Task goal
Your response should reproduce every line of the entries that contains the word "bottom".
-- Entries provided follows --
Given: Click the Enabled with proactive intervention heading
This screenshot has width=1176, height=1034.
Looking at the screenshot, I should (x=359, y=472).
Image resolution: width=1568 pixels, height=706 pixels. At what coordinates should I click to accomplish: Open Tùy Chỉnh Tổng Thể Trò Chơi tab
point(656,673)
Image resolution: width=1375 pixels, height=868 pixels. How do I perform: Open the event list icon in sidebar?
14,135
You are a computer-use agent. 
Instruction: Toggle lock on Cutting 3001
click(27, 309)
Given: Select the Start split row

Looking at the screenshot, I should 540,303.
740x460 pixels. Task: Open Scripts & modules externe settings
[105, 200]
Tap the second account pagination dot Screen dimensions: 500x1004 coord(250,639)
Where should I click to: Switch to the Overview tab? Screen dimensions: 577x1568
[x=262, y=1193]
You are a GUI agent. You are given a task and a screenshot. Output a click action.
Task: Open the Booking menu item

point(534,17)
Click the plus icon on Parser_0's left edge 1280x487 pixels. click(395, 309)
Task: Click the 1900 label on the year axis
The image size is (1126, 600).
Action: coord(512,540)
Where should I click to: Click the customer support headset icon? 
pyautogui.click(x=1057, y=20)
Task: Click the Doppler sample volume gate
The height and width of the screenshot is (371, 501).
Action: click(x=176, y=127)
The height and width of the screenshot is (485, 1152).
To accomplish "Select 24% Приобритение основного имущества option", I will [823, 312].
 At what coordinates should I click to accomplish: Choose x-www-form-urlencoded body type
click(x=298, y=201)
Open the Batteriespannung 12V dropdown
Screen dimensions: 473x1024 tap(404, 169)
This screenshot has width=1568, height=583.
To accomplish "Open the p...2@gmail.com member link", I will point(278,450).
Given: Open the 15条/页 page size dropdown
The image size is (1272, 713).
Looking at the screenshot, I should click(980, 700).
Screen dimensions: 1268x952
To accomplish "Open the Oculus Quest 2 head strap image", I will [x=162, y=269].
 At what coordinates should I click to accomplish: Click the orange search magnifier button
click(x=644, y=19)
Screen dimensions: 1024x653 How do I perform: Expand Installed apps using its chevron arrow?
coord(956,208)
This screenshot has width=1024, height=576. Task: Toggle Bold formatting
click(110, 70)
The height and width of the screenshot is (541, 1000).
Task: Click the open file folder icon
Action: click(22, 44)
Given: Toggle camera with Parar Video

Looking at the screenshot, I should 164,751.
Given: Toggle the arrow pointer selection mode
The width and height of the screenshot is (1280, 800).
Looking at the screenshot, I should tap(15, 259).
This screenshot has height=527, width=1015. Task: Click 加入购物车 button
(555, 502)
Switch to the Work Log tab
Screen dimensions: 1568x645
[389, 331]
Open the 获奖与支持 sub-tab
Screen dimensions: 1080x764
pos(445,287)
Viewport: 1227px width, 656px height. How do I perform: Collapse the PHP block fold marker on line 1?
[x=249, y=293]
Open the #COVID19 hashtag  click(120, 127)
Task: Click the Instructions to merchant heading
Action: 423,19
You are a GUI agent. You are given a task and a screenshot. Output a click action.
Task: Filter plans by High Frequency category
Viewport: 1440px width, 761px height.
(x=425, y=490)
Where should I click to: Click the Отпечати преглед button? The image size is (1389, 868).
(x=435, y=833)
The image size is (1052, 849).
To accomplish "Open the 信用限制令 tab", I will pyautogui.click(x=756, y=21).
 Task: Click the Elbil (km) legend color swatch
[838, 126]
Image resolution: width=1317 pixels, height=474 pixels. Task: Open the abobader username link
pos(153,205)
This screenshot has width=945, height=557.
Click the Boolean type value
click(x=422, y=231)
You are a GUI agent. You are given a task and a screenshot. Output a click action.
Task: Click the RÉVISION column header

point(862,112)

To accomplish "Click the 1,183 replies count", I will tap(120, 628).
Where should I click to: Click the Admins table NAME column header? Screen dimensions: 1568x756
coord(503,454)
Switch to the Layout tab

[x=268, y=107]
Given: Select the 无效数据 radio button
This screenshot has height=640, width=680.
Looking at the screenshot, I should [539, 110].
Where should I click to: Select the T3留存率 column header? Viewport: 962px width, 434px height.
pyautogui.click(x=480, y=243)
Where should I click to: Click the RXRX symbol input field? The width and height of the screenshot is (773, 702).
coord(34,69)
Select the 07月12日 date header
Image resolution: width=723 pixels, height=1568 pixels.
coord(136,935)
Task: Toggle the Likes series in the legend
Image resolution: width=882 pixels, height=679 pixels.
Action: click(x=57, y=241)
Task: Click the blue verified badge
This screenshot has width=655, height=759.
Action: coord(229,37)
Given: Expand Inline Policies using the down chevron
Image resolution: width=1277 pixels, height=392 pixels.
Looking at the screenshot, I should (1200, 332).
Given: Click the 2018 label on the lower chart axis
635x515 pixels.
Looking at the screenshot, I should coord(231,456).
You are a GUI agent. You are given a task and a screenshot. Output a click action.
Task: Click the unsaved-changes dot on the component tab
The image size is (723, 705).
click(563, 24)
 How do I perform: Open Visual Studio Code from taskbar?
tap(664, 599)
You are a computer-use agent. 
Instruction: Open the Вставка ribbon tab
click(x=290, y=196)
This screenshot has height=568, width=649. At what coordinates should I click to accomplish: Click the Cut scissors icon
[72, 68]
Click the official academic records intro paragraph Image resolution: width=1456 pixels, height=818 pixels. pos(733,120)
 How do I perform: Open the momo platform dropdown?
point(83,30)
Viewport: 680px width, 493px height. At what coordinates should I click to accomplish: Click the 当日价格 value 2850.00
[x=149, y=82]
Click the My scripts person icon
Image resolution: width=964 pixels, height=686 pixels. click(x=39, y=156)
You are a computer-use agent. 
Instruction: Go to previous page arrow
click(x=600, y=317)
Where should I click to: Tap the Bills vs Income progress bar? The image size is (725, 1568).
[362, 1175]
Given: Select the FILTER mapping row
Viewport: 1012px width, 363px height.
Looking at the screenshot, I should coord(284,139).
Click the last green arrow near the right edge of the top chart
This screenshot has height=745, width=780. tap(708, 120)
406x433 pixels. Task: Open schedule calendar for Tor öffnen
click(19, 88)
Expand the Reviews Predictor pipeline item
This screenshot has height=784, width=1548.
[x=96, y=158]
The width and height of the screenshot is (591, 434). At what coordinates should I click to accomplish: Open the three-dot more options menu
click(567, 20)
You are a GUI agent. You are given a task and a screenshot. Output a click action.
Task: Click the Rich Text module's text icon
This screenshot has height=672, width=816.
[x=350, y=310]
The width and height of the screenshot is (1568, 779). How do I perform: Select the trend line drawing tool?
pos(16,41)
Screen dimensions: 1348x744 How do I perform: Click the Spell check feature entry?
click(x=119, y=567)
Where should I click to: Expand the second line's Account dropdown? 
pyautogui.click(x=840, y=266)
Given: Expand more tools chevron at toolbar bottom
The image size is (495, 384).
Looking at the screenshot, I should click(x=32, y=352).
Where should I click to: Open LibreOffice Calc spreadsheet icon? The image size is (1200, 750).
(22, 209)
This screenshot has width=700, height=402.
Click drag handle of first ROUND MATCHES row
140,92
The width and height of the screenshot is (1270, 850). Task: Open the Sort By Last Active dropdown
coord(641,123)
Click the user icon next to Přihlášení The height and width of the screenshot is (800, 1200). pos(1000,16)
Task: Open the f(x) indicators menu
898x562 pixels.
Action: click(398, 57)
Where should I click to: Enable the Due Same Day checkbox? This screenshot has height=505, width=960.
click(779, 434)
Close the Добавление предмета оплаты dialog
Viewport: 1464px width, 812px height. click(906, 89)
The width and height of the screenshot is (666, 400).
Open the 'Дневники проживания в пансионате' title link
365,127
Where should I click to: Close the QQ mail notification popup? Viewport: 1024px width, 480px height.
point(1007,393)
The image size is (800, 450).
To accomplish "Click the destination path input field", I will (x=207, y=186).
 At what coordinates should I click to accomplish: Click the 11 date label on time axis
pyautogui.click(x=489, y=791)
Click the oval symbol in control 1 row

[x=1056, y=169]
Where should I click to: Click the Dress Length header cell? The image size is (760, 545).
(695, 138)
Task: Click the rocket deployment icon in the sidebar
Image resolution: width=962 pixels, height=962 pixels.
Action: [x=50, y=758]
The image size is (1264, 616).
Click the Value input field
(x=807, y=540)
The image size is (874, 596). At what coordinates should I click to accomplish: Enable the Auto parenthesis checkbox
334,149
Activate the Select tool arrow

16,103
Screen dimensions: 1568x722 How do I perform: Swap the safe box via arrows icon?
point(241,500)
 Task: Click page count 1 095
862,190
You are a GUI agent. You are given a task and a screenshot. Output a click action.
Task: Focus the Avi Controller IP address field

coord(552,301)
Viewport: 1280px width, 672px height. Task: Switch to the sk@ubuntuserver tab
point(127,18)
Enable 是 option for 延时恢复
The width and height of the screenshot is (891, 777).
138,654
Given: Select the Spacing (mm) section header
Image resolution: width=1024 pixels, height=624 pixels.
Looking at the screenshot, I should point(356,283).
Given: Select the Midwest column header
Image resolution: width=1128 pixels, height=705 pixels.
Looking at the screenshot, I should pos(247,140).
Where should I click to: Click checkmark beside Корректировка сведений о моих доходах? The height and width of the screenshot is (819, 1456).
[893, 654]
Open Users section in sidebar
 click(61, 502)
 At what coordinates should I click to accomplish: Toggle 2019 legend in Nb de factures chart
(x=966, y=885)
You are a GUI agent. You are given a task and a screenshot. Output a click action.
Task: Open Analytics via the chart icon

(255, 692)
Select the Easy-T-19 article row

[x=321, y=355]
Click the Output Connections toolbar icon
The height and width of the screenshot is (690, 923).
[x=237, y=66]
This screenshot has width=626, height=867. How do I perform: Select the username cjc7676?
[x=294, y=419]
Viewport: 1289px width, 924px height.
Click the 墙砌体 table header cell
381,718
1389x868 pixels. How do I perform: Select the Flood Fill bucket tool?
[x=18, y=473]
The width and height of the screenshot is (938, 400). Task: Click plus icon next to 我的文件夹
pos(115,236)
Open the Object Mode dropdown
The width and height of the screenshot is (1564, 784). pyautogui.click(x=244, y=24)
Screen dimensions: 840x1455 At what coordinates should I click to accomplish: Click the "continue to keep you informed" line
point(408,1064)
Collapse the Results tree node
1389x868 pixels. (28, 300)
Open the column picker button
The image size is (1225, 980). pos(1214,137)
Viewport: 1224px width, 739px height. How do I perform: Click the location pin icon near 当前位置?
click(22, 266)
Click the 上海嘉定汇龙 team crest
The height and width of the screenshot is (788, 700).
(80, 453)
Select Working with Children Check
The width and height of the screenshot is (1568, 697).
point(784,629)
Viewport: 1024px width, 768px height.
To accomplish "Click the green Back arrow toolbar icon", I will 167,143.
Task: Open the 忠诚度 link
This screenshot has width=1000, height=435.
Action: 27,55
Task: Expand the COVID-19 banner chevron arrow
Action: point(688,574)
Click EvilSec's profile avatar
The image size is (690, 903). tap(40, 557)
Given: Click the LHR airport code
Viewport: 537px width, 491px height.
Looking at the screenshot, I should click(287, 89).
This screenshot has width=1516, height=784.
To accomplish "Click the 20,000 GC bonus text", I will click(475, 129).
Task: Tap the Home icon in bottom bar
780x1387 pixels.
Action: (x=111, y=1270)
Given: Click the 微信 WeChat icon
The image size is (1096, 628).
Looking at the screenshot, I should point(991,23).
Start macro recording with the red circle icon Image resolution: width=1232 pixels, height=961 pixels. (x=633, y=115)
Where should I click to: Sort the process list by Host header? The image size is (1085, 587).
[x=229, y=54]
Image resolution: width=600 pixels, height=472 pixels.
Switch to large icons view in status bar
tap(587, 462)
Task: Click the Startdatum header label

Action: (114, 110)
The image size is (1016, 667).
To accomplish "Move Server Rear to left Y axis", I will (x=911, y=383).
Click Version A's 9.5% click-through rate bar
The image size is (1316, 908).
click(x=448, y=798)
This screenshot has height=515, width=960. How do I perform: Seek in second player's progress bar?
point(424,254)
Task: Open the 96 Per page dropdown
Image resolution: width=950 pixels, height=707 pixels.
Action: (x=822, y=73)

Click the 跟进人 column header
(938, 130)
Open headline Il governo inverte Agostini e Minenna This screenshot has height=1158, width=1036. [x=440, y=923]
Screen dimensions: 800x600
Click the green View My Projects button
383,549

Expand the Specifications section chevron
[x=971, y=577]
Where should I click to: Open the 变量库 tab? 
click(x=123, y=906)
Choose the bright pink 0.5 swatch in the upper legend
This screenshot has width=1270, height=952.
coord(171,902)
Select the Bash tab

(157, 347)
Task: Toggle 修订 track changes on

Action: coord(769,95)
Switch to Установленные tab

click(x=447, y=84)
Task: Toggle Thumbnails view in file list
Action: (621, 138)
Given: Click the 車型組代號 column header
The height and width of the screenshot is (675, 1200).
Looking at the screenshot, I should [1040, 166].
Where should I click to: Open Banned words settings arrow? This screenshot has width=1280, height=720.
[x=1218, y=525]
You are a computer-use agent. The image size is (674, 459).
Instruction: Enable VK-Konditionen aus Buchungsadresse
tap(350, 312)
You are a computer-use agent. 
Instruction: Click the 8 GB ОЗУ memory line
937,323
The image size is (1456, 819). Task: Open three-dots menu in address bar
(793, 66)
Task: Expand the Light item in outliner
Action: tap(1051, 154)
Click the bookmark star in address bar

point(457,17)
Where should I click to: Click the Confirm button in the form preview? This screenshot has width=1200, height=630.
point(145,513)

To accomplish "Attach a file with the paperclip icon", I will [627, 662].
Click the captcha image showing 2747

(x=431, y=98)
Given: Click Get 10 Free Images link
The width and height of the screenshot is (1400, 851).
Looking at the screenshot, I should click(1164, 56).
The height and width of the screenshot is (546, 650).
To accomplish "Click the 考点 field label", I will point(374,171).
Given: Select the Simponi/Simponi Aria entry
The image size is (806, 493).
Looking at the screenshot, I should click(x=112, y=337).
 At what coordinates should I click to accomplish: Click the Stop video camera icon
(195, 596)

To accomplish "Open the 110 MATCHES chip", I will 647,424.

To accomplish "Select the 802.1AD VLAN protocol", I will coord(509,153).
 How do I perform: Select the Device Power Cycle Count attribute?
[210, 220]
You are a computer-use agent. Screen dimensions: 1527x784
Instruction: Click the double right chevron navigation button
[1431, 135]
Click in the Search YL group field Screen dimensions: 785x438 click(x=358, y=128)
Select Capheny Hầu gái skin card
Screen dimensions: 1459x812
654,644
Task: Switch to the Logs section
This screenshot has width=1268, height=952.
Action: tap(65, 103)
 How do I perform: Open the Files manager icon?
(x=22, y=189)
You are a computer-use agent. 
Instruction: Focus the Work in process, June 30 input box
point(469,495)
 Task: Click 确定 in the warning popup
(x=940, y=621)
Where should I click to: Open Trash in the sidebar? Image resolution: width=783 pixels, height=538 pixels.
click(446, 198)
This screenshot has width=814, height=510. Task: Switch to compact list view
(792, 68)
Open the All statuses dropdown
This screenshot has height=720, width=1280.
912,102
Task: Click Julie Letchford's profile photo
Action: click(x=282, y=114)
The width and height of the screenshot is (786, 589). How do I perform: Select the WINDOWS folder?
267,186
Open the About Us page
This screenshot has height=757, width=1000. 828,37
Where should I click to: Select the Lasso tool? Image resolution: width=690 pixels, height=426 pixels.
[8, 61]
-- Entries provided concluded --
Exercise solution
Given: Expand more tools chevron at toolbar bottom
Task: Tap the Home icon in bottom bar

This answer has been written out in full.